Task requirements >> Could you quote all of the data below back to me word for word, from the first line to the last?
--- Start ---
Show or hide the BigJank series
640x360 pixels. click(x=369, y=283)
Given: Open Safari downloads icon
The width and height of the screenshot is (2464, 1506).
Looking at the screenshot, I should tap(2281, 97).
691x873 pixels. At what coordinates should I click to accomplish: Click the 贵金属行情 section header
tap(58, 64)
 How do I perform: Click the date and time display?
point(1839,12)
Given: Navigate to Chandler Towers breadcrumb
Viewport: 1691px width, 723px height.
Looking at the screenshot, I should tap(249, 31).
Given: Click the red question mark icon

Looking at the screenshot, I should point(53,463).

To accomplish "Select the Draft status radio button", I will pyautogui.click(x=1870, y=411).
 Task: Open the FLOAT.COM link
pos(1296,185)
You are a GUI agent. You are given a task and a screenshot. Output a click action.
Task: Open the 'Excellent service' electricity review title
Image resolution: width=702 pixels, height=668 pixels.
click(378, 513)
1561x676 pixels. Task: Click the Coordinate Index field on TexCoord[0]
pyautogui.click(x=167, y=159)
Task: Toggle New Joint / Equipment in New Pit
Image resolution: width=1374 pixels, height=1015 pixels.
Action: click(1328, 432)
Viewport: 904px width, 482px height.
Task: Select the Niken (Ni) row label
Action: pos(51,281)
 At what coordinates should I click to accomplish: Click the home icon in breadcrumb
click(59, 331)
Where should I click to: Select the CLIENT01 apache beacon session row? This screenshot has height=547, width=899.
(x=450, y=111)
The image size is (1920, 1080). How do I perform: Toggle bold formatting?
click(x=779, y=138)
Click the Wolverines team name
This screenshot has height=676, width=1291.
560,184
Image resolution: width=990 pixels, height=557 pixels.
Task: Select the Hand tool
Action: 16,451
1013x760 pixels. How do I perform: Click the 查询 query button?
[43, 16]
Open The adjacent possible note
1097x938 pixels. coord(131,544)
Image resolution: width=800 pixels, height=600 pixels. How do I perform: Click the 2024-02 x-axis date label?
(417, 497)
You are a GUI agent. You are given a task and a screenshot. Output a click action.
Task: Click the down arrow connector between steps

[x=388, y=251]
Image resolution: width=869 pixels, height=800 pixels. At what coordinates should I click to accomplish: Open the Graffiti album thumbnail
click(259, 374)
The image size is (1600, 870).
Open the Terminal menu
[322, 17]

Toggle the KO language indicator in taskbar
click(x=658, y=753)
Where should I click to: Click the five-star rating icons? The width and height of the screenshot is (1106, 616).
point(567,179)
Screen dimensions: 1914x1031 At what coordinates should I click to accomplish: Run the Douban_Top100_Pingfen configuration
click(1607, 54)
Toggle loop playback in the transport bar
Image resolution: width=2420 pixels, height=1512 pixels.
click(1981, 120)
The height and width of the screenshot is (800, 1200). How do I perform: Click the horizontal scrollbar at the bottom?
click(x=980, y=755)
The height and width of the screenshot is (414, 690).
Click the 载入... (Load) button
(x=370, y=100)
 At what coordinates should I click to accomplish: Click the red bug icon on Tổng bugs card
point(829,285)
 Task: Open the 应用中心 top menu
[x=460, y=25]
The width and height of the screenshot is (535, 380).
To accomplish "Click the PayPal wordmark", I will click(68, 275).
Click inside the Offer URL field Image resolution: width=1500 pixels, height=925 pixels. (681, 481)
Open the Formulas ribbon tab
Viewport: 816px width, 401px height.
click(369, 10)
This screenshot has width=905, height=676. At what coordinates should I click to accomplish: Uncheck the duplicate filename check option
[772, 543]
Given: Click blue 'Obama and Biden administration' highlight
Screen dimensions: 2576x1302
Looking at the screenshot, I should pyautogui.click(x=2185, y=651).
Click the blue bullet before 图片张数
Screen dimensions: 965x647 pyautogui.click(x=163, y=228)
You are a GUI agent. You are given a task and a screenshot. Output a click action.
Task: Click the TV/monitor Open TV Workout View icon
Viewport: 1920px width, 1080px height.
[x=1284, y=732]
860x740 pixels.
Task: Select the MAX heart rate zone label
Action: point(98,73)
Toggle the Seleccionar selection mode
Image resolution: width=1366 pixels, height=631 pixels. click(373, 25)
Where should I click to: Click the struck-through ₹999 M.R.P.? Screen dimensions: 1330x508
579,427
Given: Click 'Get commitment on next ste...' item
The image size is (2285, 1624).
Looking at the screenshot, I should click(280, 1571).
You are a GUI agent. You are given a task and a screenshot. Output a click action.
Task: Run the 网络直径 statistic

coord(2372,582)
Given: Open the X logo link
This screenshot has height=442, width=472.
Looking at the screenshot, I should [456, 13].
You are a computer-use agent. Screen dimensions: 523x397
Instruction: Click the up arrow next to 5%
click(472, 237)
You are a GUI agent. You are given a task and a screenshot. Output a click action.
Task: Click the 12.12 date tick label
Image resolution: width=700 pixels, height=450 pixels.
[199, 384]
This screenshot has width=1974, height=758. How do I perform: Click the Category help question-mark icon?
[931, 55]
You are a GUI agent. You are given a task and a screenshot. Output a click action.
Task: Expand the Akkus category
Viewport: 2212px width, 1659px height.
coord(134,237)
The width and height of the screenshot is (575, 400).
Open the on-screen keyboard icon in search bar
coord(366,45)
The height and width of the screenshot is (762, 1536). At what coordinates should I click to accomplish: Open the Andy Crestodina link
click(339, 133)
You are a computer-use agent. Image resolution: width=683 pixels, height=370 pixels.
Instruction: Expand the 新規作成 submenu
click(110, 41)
--- End ---
Answer to this task >>
Show or hide the BigJank series
640x360 pixels. click(x=369, y=283)
Given: Open Safari downloads icon
The width and height of the screenshot is (2464, 1506).
Looking at the screenshot, I should tap(2281, 97).
691x873 pixels. At what coordinates should I click to accomplish: Click the 贵金属行情 section header
tap(58, 64)
 How do I perform: Click the date and time display?
point(1839,12)
Given: Navigate to Chandler Towers breadcrumb
Viewport: 1691px width, 723px height.
Looking at the screenshot, I should tap(249, 31).
Given: Click the red question mark icon

Looking at the screenshot, I should point(53,463).

To accomplish "Select the Draft status radio button", I will pyautogui.click(x=1870, y=411).
 Task: Open the FLOAT.COM link
pos(1296,185)
You are a GUI agent. You are given a task and a screenshot. Output a click action.
Task: Open the 'Excellent service' electricity review title
Image resolution: width=702 pixels, height=668 pixels.
click(378, 513)
1561x676 pixels. Task: Click the Coordinate Index field on TexCoord[0]
pyautogui.click(x=167, y=159)
Task: Toggle New Joint / Equipment in New Pit
Image resolution: width=1374 pixels, height=1015 pixels.
Action: click(1328, 432)
Viewport: 904px width, 482px height.
Task: Select the Niken (Ni) row label
Action: pos(51,281)
 At what coordinates should I click to accomplish: Click the home icon in breadcrumb
click(59, 331)
Where should I click to: Select the CLIENT01 apache beacon session row? This screenshot has height=547, width=899.
(x=450, y=111)
The image size is (1920, 1080). How do I perform: Toggle bold formatting?
click(x=779, y=138)
Click the Wolverines team name
This screenshot has height=676, width=1291.
560,184
Image resolution: width=990 pixels, height=557 pixels.
Task: Select the Hand tool
Action: 16,451
1013x760 pixels. How do I perform: Click the 查询 query button?
[43, 16]
Open The adjacent possible note
1097x938 pixels. coord(131,544)
Image resolution: width=800 pixels, height=600 pixels. How do I perform: Click the 2024-02 x-axis date label?
(417, 497)
You are a GUI agent. You are given a task and a screenshot. Output a click action.
Task: Click the down arrow connector between steps

[x=388, y=251]
Image resolution: width=869 pixels, height=800 pixels. At what coordinates should I click to accomplish: Open the Graffiti album thumbnail
click(259, 374)
The image size is (1600, 870).
Open the Terminal menu
[322, 17]

Toggle the KO language indicator in taskbar
click(x=658, y=753)
Where should I click to: Click the five-star rating icons? The width and height of the screenshot is (1106, 616).
point(567,179)
Screen dimensions: 1914x1031 At what coordinates should I click to accomplish: Run the Douban_Top100_Pingfen configuration
click(1607, 54)
Toggle loop playback in the transport bar
Image resolution: width=2420 pixels, height=1512 pixels.
click(1981, 120)
The height and width of the screenshot is (800, 1200). How do I perform: Click the horizontal scrollbar at the bottom?
click(x=980, y=755)
The height and width of the screenshot is (414, 690).
Click the 载入... (Load) button
(x=370, y=100)
 At what coordinates should I click to accomplish: Click the red bug icon on Tổng bugs card
point(829,285)
 Task: Open the 应用中心 top menu
[x=460, y=25]
The width and height of the screenshot is (535, 380).
To accomplish "Click the PayPal wordmark", I will click(68, 275).
Click inside the Offer URL field Image resolution: width=1500 pixels, height=925 pixels. (681, 481)
Open the Formulas ribbon tab
Viewport: 816px width, 401px height.
click(369, 10)
This screenshot has width=905, height=676. At what coordinates should I click to accomplish: Uncheck the duplicate filename check option
[772, 543]
Given: Click blue 'Obama and Biden administration' highlight
Screen dimensions: 2576x1302
Looking at the screenshot, I should pyautogui.click(x=2185, y=651).
Click the blue bullet before 图片张数
Screen dimensions: 965x647 pyautogui.click(x=163, y=228)
You are a GUI agent. You are given a task and a screenshot. Output a click action.
Task: Click the TV/monitor Open TV Workout View icon
Viewport: 1920px width, 1080px height.
[x=1284, y=732]
860x740 pixels.
Task: Select the MAX heart rate zone label
Action: point(98,73)
Toggle the Seleccionar selection mode
Image resolution: width=1366 pixels, height=631 pixels. click(373, 25)
Where should I click to: Click the struck-through ₹999 M.R.P.? Screen dimensions: 1330x508
579,427
Given: Click 'Get commitment on next ste...' item
The image size is (2285, 1624).
Looking at the screenshot, I should click(280, 1571).
You are a GUI agent. You are given a task and a screenshot. Output a click action.
Task: Run the 网络直径 statistic

coord(2372,582)
Given: Open the X logo link
This screenshot has height=442, width=472.
Looking at the screenshot, I should [456, 13].
You are a computer-use agent. Screen dimensions: 523x397
Instruction: Click the up arrow next to 5%
click(472, 237)
You are a GUI agent. You are given a task and a screenshot. Output a click action.
Task: Click the 12.12 date tick label
Image resolution: width=700 pixels, height=450 pixels.
[199, 384]
This screenshot has width=1974, height=758. How do I perform: Click the Category help question-mark icon?
[931, 55]
You are a GUI agent. You are given a task and a screenshot. Output a click action.
Task: Expand the Akkus category
Viewport: 2212px width, 1659px height.
coord(134,237)
The width and height of the screenshot is (575, 400).
Open the on-screen keyboard icon in search bar
coord(366,45)
The height and width of the screenshot is (762, 1536). At what coordinates should I click to accomplish: Open the Andy Crestodina link
click(339, 133)
You are a computer-use agent. Image resolution: width=683 pixels, height=370 pixels.
Instruction: Expand the 新規作成 submenu
click(110, 41)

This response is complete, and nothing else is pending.